Civil society starts a discussion about the transit of power; parties get ready for a new political campaign
A bill by outgoing MP Kanapatskaya on guarantees to the president after the resignation has caused an ambiguous reaction in social media. Some parties, organizers of party observation (BSDP (Hramada)), have gotten tough on the authorities, others (Tell The Truth, BPF) aim to continue to engage in a dialogue with the authorities on matters of their interest. The Right Centrists begin nominating delegates for participation in the primaries.
Outgoing MP Kanapatskaya has submitted a bill to parliament envisaging guarantees to the president and his family members after the resignation. Apparently, Kanapatskaya seeks to represent interests of those among civil society and the opposition who aim to develop a dialogue with the authorities and aspire for gradual socio-economic and political reforms. Her bill has actualized the discussion in society about possible options for the transit of power and willingness to compromise with the current leadership. That said, a significant part of civil society and the opposition has harshly criticized the bill and manifested their non-compromising attitude.
After the parliamentary elections, some opposition parties have enhanced their criticism of the authorities for the refusal to continue the experiment with alternative MPs in parliament and deteriorated campaigning conditions. They asked Foreign Ministers of Finland and Sweden not to grant visas to members of election commissions in three constituencies.
Meanwhile, the Belarusian Popular Front and some national-cultural initiatives aspired to continue dialogue with the authorities on strengthening national identity.
Belarusian society appears to be further willing to donate for national-cultural projects. The Belarusian public committee has raised significant funds to cover the costs associated with the reburial of rebels in the 1963 uprising.
The Fresh Breeze initiative has been mobilizing supporters of independence and is seizing the initiative from parties after the elections and before the envisaged signing of an integration package by Minsk and Moscow on December 8th, 2019.
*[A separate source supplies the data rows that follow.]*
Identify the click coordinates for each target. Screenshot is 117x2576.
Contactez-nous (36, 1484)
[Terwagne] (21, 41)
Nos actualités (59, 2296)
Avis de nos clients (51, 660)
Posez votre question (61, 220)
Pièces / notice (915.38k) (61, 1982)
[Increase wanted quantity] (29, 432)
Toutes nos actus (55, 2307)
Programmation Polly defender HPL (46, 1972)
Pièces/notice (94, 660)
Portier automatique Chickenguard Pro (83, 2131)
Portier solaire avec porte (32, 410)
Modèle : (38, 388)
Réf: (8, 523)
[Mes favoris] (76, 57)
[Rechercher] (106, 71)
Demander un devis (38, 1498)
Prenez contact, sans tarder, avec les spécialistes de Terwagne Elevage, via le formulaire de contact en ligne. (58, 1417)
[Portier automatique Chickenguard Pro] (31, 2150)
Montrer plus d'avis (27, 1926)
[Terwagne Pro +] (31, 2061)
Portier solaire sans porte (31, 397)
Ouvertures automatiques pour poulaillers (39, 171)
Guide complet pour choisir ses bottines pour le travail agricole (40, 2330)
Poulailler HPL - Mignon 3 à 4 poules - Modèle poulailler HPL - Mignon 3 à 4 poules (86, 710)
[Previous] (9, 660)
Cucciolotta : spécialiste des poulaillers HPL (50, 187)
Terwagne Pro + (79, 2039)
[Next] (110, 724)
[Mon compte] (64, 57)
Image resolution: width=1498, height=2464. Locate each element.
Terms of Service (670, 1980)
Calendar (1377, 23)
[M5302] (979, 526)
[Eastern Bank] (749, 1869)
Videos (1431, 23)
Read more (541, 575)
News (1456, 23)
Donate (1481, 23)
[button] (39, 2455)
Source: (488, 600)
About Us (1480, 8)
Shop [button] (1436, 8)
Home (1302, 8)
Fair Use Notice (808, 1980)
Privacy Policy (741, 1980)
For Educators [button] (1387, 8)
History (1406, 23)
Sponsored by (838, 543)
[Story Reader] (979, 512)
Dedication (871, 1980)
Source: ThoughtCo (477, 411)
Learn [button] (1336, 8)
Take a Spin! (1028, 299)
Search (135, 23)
Immediately after the elections, Tell The Truth held several open forums: on regional development in Hrodna, protecting the rights of patients in Minsk and a large-scale Forum of new people in Minsk, uniting and promoting the interests of those, who are not represented in parliament but ready to unite and stand up for their rights. Tell The Truth leader has handed over to Belarusian Foreign Minister a petition for Belarus joining the European Charter of Self-Government.
Right-centrists begin preparations for primaries and have started nominating candidates for the primary elections. For instance, the Belarusian Christian Democracy aims to nominate its co-chair Sevyarynets.
Overall, immediately after the parliamentary elections, political organisations started preparations for the presidential elections, including internal coalition negotiations, recruitment of activists and mobilization for post-election events.